金子:社会人基礎力というと、初歩の学習と勘違いされがちな気もします。初歩ではなく基礎、いってみれば建物の基礎工事のようなものと考えればいいでしょうか。だとすればここでいうコンピテンシーは、デキるビジネスパーソンのものではなく、あらゆる社会人に求められる基礎的なコンピテンシーを指しているのですね。気が利くとか、空気が読めるとか、主体的に提案できるマインドとか、失敗から学べる学習能力とか。

 

橋本:おっしゃるとおりです。経済産業省の「我が国産業における人材力強化に向けた研究会」では社会人基礎力を、個別の専門スキルを使いこなすうえで欠かせないOS(基盤)と位置付けています。

 

「社会人基礎力」に3つの視点を加えてアップデート

金子:OSであれば、アップデートしなければなりませんね。ただ、スキルはなんらかの手法によって習得できますが、コンピテンシーはどうやって身につければいいのでしょう。
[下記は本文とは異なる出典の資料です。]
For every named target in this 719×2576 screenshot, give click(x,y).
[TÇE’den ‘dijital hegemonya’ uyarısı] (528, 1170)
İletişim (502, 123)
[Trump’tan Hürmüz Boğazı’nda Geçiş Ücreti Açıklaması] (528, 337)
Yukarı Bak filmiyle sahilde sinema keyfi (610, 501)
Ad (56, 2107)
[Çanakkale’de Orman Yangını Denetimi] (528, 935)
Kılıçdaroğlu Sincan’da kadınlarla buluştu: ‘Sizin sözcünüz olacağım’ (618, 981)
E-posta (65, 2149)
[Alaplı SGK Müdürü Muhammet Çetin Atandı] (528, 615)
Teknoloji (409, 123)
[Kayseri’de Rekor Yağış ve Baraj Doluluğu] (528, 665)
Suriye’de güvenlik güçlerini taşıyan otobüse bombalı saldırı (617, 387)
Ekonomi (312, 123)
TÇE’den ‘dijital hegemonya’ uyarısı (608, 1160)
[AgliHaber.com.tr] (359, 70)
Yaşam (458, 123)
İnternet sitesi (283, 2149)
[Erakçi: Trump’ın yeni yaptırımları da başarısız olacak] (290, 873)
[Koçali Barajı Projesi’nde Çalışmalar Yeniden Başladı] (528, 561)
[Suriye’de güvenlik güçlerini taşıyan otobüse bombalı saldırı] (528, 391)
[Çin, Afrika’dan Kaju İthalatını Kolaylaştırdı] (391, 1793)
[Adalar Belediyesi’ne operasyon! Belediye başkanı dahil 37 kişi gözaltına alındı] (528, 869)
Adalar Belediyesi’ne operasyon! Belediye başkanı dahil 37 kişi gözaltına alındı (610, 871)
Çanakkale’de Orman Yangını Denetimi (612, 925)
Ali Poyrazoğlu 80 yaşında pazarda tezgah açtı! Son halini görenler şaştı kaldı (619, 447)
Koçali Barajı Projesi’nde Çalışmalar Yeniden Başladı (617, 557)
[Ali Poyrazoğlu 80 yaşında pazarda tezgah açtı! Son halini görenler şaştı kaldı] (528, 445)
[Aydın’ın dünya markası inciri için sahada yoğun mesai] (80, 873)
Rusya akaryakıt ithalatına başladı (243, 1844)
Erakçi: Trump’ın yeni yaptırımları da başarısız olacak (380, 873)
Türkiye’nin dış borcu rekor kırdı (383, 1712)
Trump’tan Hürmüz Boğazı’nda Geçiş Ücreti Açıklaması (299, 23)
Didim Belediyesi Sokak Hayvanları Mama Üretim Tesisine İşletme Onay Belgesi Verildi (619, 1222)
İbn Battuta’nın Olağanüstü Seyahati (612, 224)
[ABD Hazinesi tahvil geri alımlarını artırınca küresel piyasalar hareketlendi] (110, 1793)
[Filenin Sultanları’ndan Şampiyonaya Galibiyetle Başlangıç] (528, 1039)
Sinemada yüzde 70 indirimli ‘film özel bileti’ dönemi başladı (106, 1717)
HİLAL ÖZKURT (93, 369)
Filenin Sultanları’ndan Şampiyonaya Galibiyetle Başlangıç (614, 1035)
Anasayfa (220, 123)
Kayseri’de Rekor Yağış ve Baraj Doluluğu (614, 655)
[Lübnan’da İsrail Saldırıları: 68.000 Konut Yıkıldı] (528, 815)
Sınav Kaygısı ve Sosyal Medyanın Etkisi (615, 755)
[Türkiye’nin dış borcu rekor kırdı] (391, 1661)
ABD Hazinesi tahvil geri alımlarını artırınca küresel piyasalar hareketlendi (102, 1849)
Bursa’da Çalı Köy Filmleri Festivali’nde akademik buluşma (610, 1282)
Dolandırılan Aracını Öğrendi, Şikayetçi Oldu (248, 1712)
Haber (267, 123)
個人的な体験ですが、若いころ上司に提案書を出して、何度もやり直しをさせられて、気づいたら明け方だったことがあります。今は許されませんが。上司は、怒るわけでも詰めるわけでもなく、私の完成度が高まるのをただ待っていてくれたわけです。

怖い上司でしたが、自分の頭でゼロから考える、主体的に考えるといったまさにOSを教わりました。ですが、ここまで体を張って教えてくれる人に出会わないと、自分に何が足りないのか、気づくのは難しいのでは。

 

橋本:たしかに自分で気づくのは難しいですよね。社会人が成長を続けるうえで不可欠だと据えたのが、「リフレクション(内省)」※です。実際に経験したことをもとに行動を振り返ることを指しますが、この過程で自分に足りないものに気づくことができます。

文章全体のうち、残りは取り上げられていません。